Now you have a pull from something really tight, how much have you tightened, a little violin on the tension strap or something. It's doubtful if you can get it in the position you want. Putting an angle iron in it probably won't hold it in place. If so, it will probably need to be an iron in the style of 80 X 80 maybe. Anchoring on the inside of the wall is probably, as you say, not advisable as it's a bit loose. It might work if about 3 angle irons are anchored in the wall and are long enough to go down at least a meter, then you'll probably get a good counterhold with the whole wall and then attach flat iron 50 X 6 with an angle that hooks on the edge of the board and a couple of anchor screws to hold the irons in place so they don't pop up. In that case, the inner can also be anchored in the flat irons. Do you follow?
The counterhold I had was a 95x95 post where one edge was fastened to a spacer (an old cable drum in wood) and the other side was pulled up against the ridge beam on the nearest roof truss from the gable. The tension strap wasn't quite like a violin but it was a wide one which doesn't really sound like that when it's tightened, but the post managed to hold in any case. It did become a bit bent, so the bend was temporarily transferred to that instead, essentially.
I think I understand what you mean. Perhaps take a longer flat iron that you bend so one side is at a right angle to the beam and then goes down at least a meter on the wall on the inside, kind of, then place angles on the side that goes against the beam where you then put a flat iron parallel with the beam that you use to fasten in the beam?
I find it hard to understand how it can be so difficult to build a straight stud wall that it even approaches the trouble of straightening the beam.
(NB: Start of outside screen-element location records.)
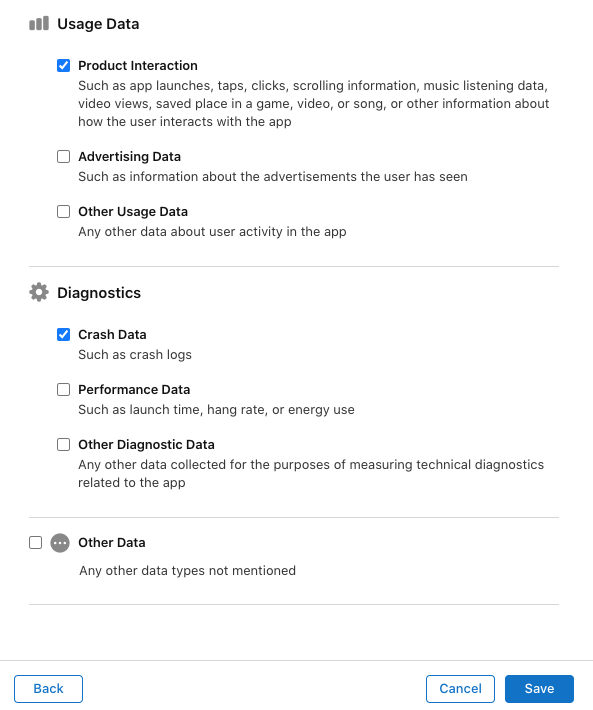The width and height of the screenshot is (593, 710).
Task: Click the Usage Data section heading
Action: pyautogui.click(x=98, y=24)
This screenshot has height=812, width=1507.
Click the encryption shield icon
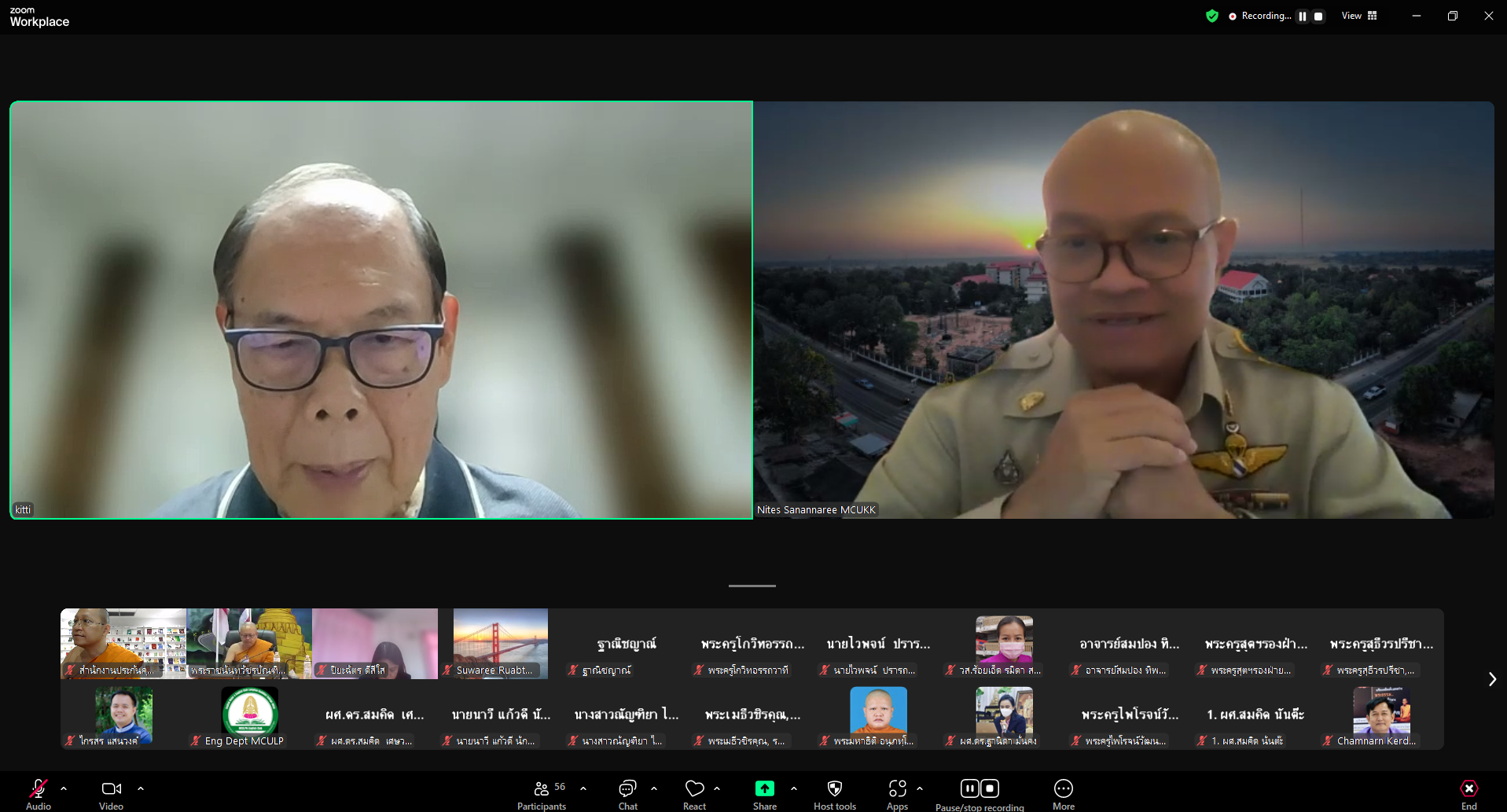pyautogui.click(x=1211, y=16)
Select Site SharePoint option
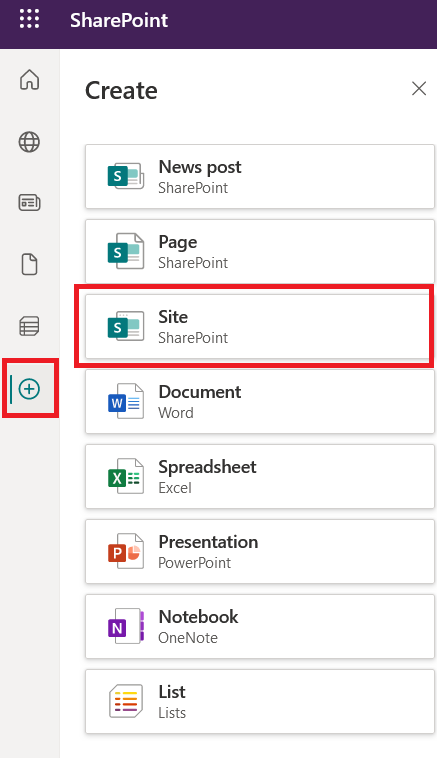The height and width of the screenshot is (758, 437). (x=260, y=326)
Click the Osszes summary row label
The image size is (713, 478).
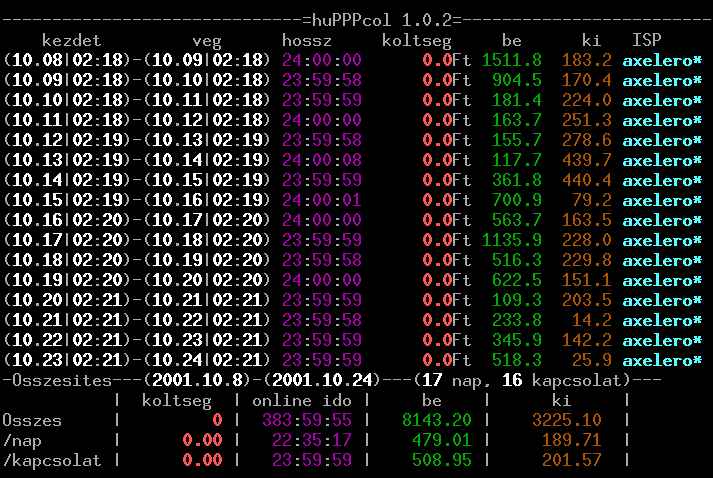coord(33,421)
Especially if you build in tensions, and it leads to movements in the long run? Why not just attach a horizontal stud on top?
Yes, that's an option, but the hanbjälken and the upper arms in the gable are not bent in the same way as the underarm is, which makes it a bit more difficult to build a straight wall that follows them. Then part of the underarm beam will stick out beyond the stud wall afterwards when I replace the panel on the outside. Part of the stud wall will also hang over the inside of the beam, creating a gap between the bottom of the wall and the masonry wall underneath.